Serving Clovis, Portales and the Surrounding Communities
House moving is not the most causal job in the world. In the summer of 1950, Homer Bennett and his six-man Clovis crew of house movers went to Dawson up near Raton to move the homes of 2,500 people. Bennett’s job was to jack up and move out all the buildings to buyers all over the country. The reason? The coal town of Dawson had just been closed following the shutdown of the Phelps Dodge-owned coal mine, on which the town had depended for 50 years.
Dawson was a company town, and the company was officially called the Stag Canyon Fuel Co., which originally owned the town lock, stock, and barrel.
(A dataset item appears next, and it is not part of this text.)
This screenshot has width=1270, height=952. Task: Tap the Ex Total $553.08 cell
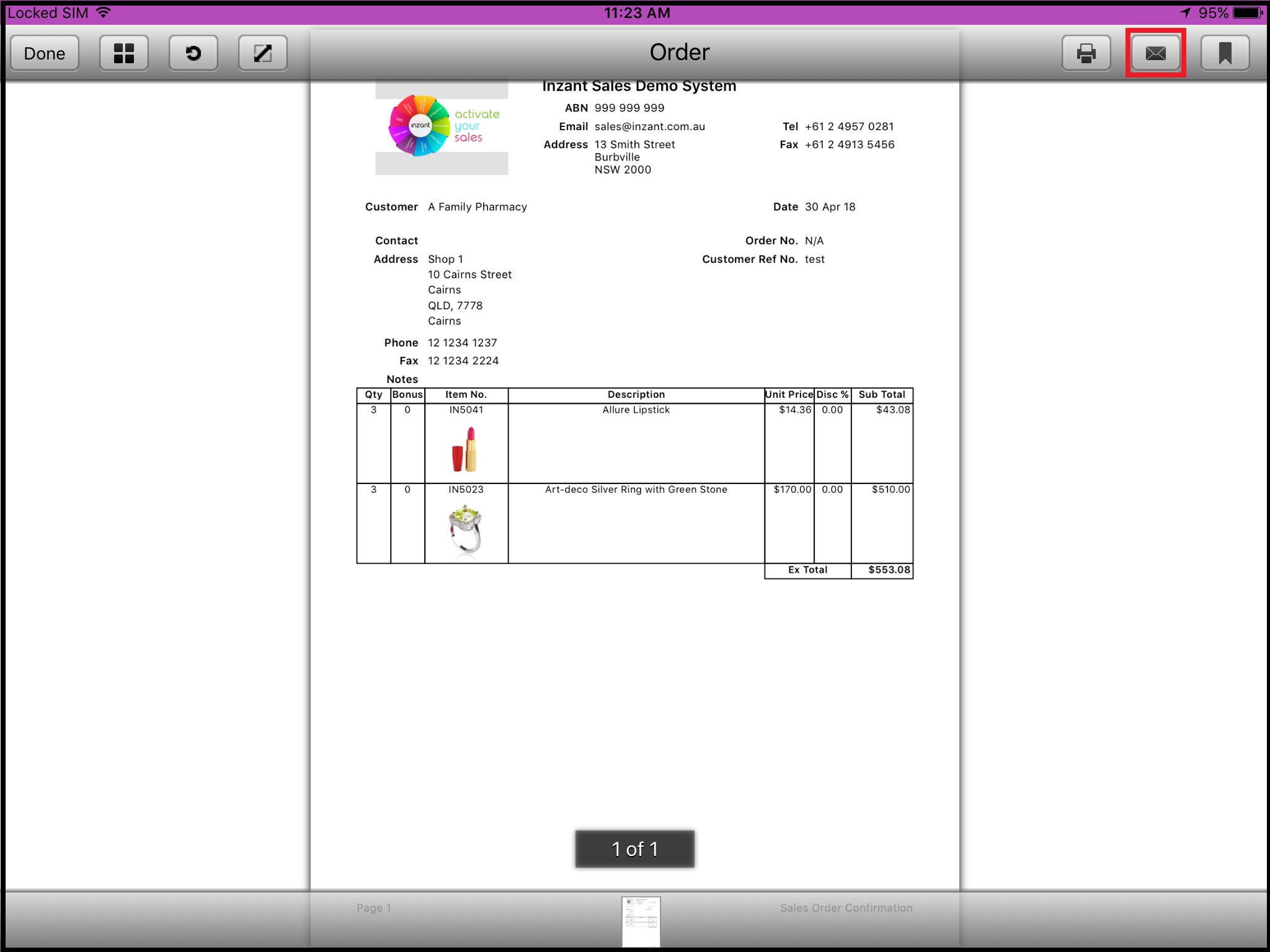pos(889,570)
A work order had been issued by the company for all residents to vacate their houses by June 30. Bennett and his skeleton crew of six, plus their families, set up camp at the dead city of Dawson, once the largest town in northern New Mexico. It was to be hauled away, house by house, building by building.
Six of Bennett’s house-moving trucks were used. Dozens of native people — but not Dawson people — were hired to help Bennett and his men. Bennett estimated it would take about a year to do all the moving necessary. He would only stop working if bad winter weather forced him to stop. But for the first time in a half-century that winter’s snow did not slow Bennett down. He finished the job on time.
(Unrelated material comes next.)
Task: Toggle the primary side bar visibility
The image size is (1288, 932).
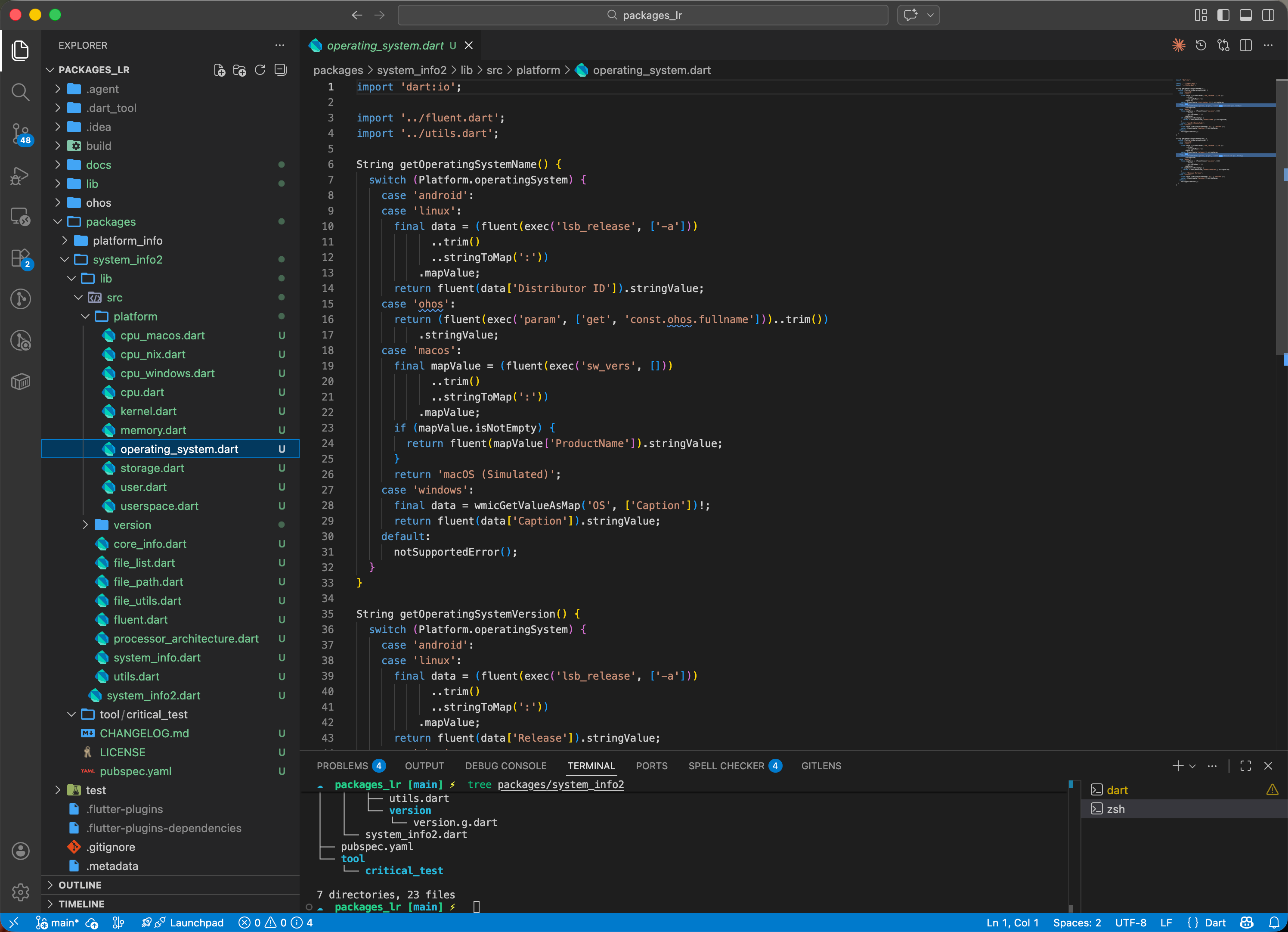Action: (1223, 15)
Dawson was 14 miles northeast of Cimarron, on the Vermejo River. From 1895 to 1900 the little town was known as Mountainview, but got the name Dawson when it established a post office there in 1900. It was named for the Dawson brothers who settled there in 1867.
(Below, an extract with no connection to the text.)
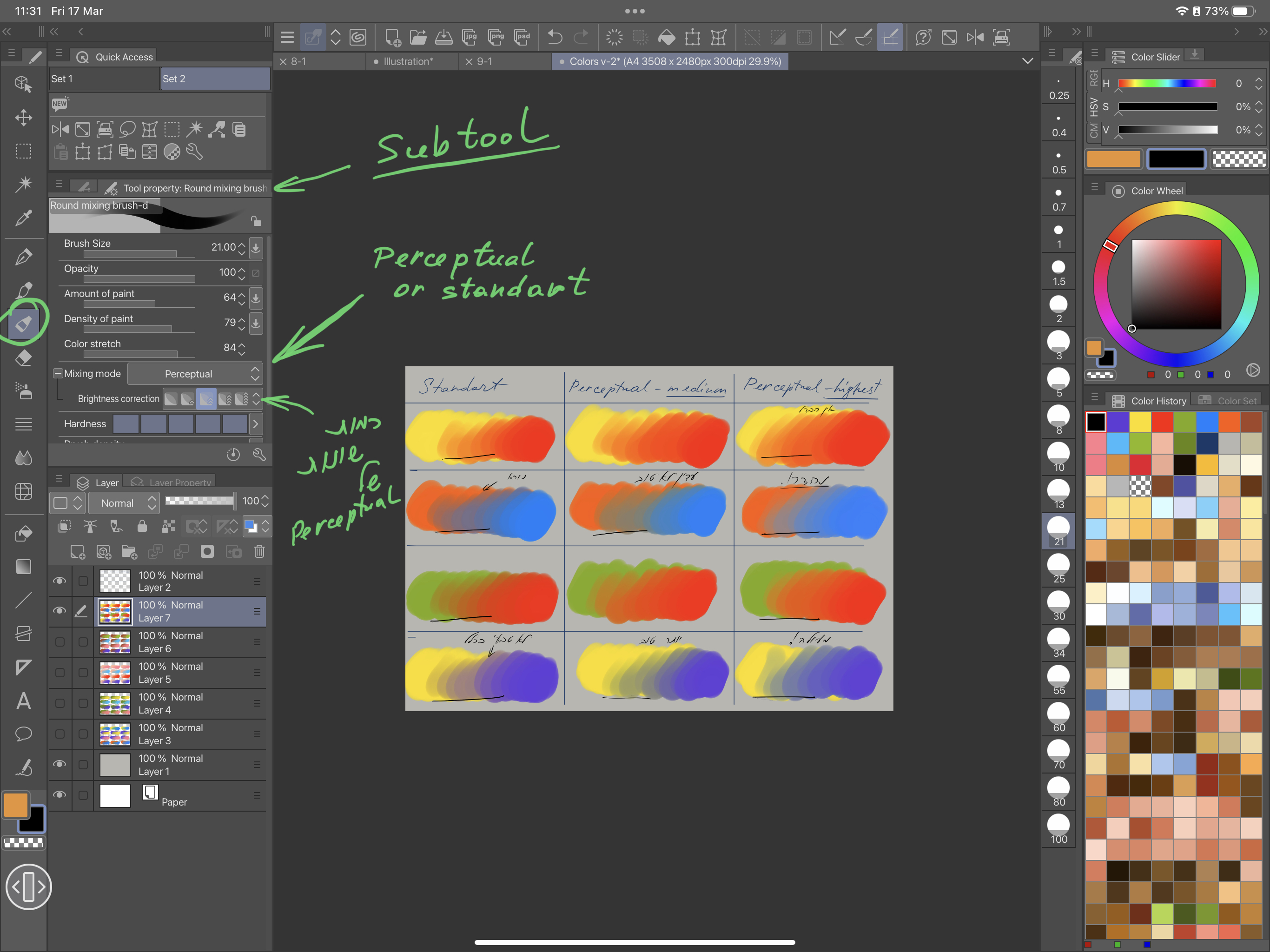Select the Eraser tool in the left toolbar

coord(24,358)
Rich coal deposits were discovered, and in 1899 a mine was opened. In 1901, the Dawson Fuel Co. was organized with the backing of Charles B. Eddy, the El Paso, Texas, railroad entrepreneur who built a railroad from Tucumcari to the newly laid out townsite of Dawson.
The Phelps Dodge Corporation purchased the property in 1906, and the great demand for coal made the community prosper. At one time over 9,000 people lived and worked there. Many years later the market for coal faded. Trains had switched from coal to diesel fuel. Phelps Dodge then sold out to the National Iron and Metals Company, which in 1950 agreed to dismantle and sell Dawson.
Only a big, lonely cemetery remains at Dawson, a reminder of two of the worst accidents in the history of American coal mining. An underground explosion killed 263 men on Oct. 22, 1913. On Feb. 8, 1923, another underground explosion killed 120 men. (Most of the miners were from southern and eastern Europe.)
Homer Bennett got started in the house moving business in 1942. Born in 1910 in Oklahoma, the Bennett family moved to the Claud community north of Clovis in 1914 where Homer went to school. At age 16, Homer’s dad died and he became the man of the house and operated the farm for about four years. He moved to Clovis and soon owned the Pontiac dealership. He then started the Homer Bennett Trucking Company, and on the side pursued a rodeo career as performer, founder and promoter of the championship roping events in Clovis.
Homer Bennett was a big man, over 6 feet tall. He did big things. He died in 1969, but today his son Joe carries on the house moving business.
Don McAlavy is a history buff who lives in Clovis.